I'm not sure exactly what I'm expecting here by way of answers. I just want to know what to do. I've been reluctant to see a doctor because I know ADD has been totally overdiagnosed and I'm afraid that maybe I'm just lazy. Any thoughts or similar experiences?

Posts

  • JebusUDJebusUD Adventure! Candy IslandRegistered User regular
    As a psych student you should be aware that only a professional can diagnose you. The casual reader of the DSM will diagnose them self with everything.

    and I wonder about my neighbors even though I don't have them
    but they're listening to every word I say
  • AnomeAnome Registered User regular
    Oh I know that, like I said most of it was totally a joke. It's only because I've had multiple people over the years tell me I should actually think about seeing someone that I took this one part seriously. Plus it's really affecting my life negatively and I would like to know if there's actually something I can do about it, because if so, that would be great.

  • RikushixRikushix VancouverRegistered User regular
    As a) a psych graduate student who b) has ADHD and c) got into his dream program (before psych: computer engineering) only to find it wasn't at all what he expected and couldn't concentrate or maintain any time-management skills for the life of him....

    You should really go see a doctor.

    Yeah, I think it sounds like a classic case, but there's a reason my Abnormal Psych prof (bless that man) had us stand up and recite an oath that we would never diagnose ourselves or someone else.

    You should be seeing a GP (who in turn may refer you to a psychiatrist or equivalent) not because a bunch of quasi-knowledgeable people on the internet validated your suspicions, but because you already know this:
    Anome wrote: »
    Plus it's really affecting my life negatively

    Your questions such as "Will I be medicated?", "is that a good idea?", and "How will this affect my outlook?" are not questions that we should be answering in any good conscience.

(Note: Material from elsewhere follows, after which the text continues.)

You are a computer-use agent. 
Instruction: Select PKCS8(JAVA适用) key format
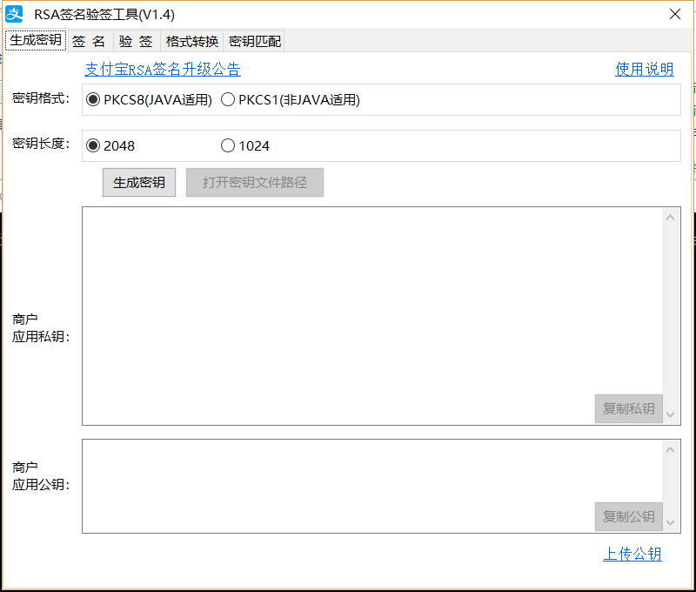click(x=93, y=99)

I could give you my off the cuff experiences with Dexedrine and Concerta and the like, but in my personal opinion, that's not really what you need right now. Much more important you get a professional opinion first and then fire off extraneous questions on this thread later, when you've got the important questions answered first.

    Chop chop!

    StKbT.jpg
  • WinkyWinky rRegistered User regular
    As someone with a bachelor's in psychology who has been diagnosed with ADD, the answer to the question "Do I have a psychological disorder?" is "Go see a psychiatrist."

    There's never a reason not to. Even if you're like "I'm not really sure, but maybe I have this or maybe I'm overreacting..." just ask the doctor, they'll know better than you. And if they put you on medication and you don't end up liking it, you can just tell them you don't want to take it. There's not really a downside here to just making an appointment and talking to someone, especially if you believe it can really help you.

    ADD is a rough thing to struggle with, as I have all my life. It's absolutely the case that ADHD-pi is easy to confuse with laziness, and this seriously influenced my self-esteem for a long time. Medication has helped me an immense amount, but it also introduces problems into your life too due to side-effects, tolerance, or psychological dependence. I suggest it, but I also suggest being very careful that you make sure you're using other strategies to manage your ADD as well.

    But, yeah, no reason not see a doctor.